D.  Related to the Administrative Aspects of Advising

     14.  Augment UAC resources with two new FTEs

          The resources of the UAC  should be augmented from its present
          seven FTE (5 Advisors and 2 support staff) by the addition of
          2 new FTE advisor appointments.  Dividing the residential
          halls that house freshmen and sophomores into East Campus and
          West Campus, and then further subdividing the two sides of
          campus into 4 clusters each (see chart in Appendix), yields an
          approximately even distribution of the near 3000 freshman and
          sophomore students requiring advising.  Allocating just an
          additional four three-hour blocks (or 12 hours/week) of
          advising time per cluster (multiplied by the 8 clusters)
          produces 96 hours/week of required additional UAC professional
          advisor time.  Two new FTE (80 hours/week) would cover most of
          the additional duties.  The remaining additional 16 hours (40%
          FTE) will need to be covered by prioritizing and reallocating
          existing staff duties.  Supplemented by new state of the art
          interactive information technology and software to allow for
          the automation of frequently asked questions, the creation of
          an advising electronic mail hotline, a summer advising
          telephone hotline for incoming students, an automated degree
          auditing system, on-line resources for first and second year
          course selection, and World Wide Web based information on all
          departments and majors, the UAC staff will be better able to
          devote time for in-depth, personalized attention to students
          with these additional staff positions.  Faculty advising
          sessions likewise will benefit from the allocation of
          additional resources to the UAC by being freed from the more
          technical matters of advising and being better able to
          concentrate on substantive intellectual and mentoring advising
          issues.

     15. Review of UAC and the advising system

          The administrative structure of the UAC should be reviewed
          periodically to ascertain effective coordination with the
          Academic Standing Committee of the Registrarıs Office, the
          Career Planning and Placement Center, the tutoring services of
          the Center for Teaching and Learning, the Office of
          Residential Education, and the Ethnic Community Centers.  The
          ad hoc UAC Faculty Oversight Committee should be formalized as
          a Provostial Administrative & Advisory Group, reporting to the
          Provostial Advisory Council, and be charged with the oversight
          of the UAC.  The Undergraduate Advising Center and all
          advising units and procedures, including departmental major
          advising, should be reviewed on a regular cycle to ensure that
          they remain best constituted to serve changing curricular
          requirements and student needs.

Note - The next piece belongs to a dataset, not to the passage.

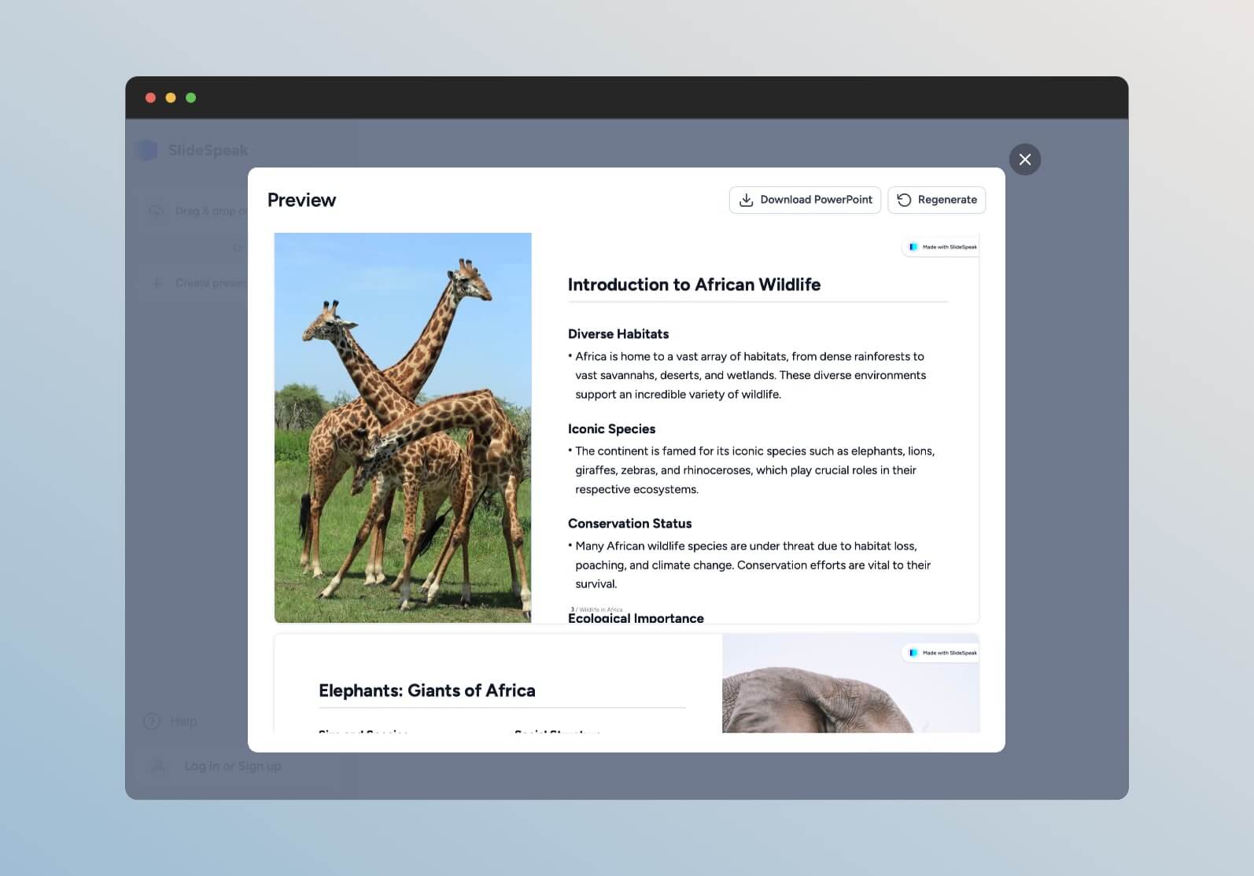This screenshot has width=1254, height=876.
Task: Click the 'Introduction to African Wildlife' slide title
Action: 694,285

     16. Compensate Head AAs and expand roles of AAs

          To strengthen the system of peer advising, additional student
          compensation resources should be made available to the UAC. 
          Head Advising Associates in the residences should be
          compensated at a rate appropriate to their responsibilities. 
          Because the role of the Head AA is a difficult, time-
          consuming, and often lonely one, the task force recommends
          that Head AAs participate in mandatory, ongoing UAC led
          training and discussion sessions throughout the year.  Head
          AAs report that they often find themselves with little
          interaction and less support from the residential staff, the
          UAC, and other Head AAs during the course of the year.  And
          because the reality in the dorms is that the lines between
          academic advising and personal counseling are often blurred,
          the roles of the RAs and the Head AAs often merge. 
          Consequently, if Head AAs are to participate more effectively
          as part of a comprehensive residence advising team, they must
          be well trained and assimilated more fully into the daily work
          of the residential staff, including their training, meetings,
          retreats, etc.  Because of their crucial role, the training of
          the volunteer Advising Associates (AAs) should be carefully
          reviewed and monitored.  Finally, the duties of the current
          student Advising Associates Coordinator, overseeing the work
          of both the AAs and of Sophomore advisors, should be assumed
          by one of the full-time UAC professional staff persons. 

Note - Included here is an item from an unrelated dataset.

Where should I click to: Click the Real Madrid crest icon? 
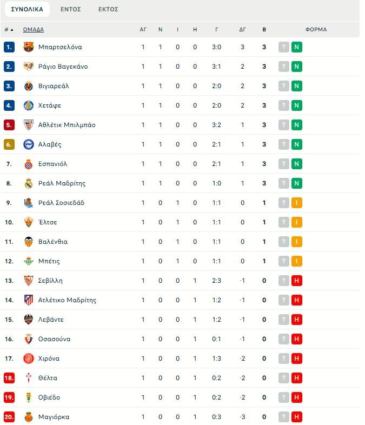coord(29,183)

     17. Institutionalize greater RF involvement in advising

          The RFs plays an especially critical role.  Along with the
          Faculty Advisors, the RAs, the Head AAs and the AAs, they form
          the interface between the academic and the residential sites
          of education at Stanford.  RFs should take a more active role
          in the dorm advising system generally by participating in the
          selection of the Head AA and Faculty Advisors.  AAs especially
          can serve crucial roles as advisors and peer role models;
          therefore,  their selection should be supervised carefully by
          the UAC in consultation with the Resident Fellow in whose
          house the AAs will serve.  All residences should use live-in
          AAs for dorm based advising.


E.  Related to Advising in the Major 

     18.  Strengthen advising in the major with more consistent 
          departmental oversight

          In its report to the Commission on Undergraduate Education,
          the Subcommittee on the Major points out the remarkably uneven
          quality of advising in undergraduate major programs (See
          Subcommittee Report in Appendices).  As ways of setting a
          standard for quality across all majors, it recommends that:  
          ³Faculty are expected to take their responsibility for
          mentoring undergraduate research students as seriously as they 
          take their responsibility for mentoring graduate research
          students² and that ³All faculty are expected to share the
          responsibility for undergraduate advising.  Advisors should
          make themselves  available to students on a regular basis,
          monitoring studentsı progress within the major and counseling
          students about research and career opportunities.²   

          The Advising Task Force concurs with these recommendations.  
          Moreover, we propose that for major advising, all department
          chairs and program directors should designate faculty
          supervisors of undergraduate advising.  Departments and
          programs should commit to the concept of faculty advisors for
          each individual student who has declared the major.  At first
          contact for pre-major and major advising, students should be
          provided with a list of faculty research and teaching
          interests, advisor preference or assignment forms, a written
          declaration of major intent form, a comprehensive degree plan
          and course requirements form, and a model schedule for yearly
          progress through the undergraduate major.  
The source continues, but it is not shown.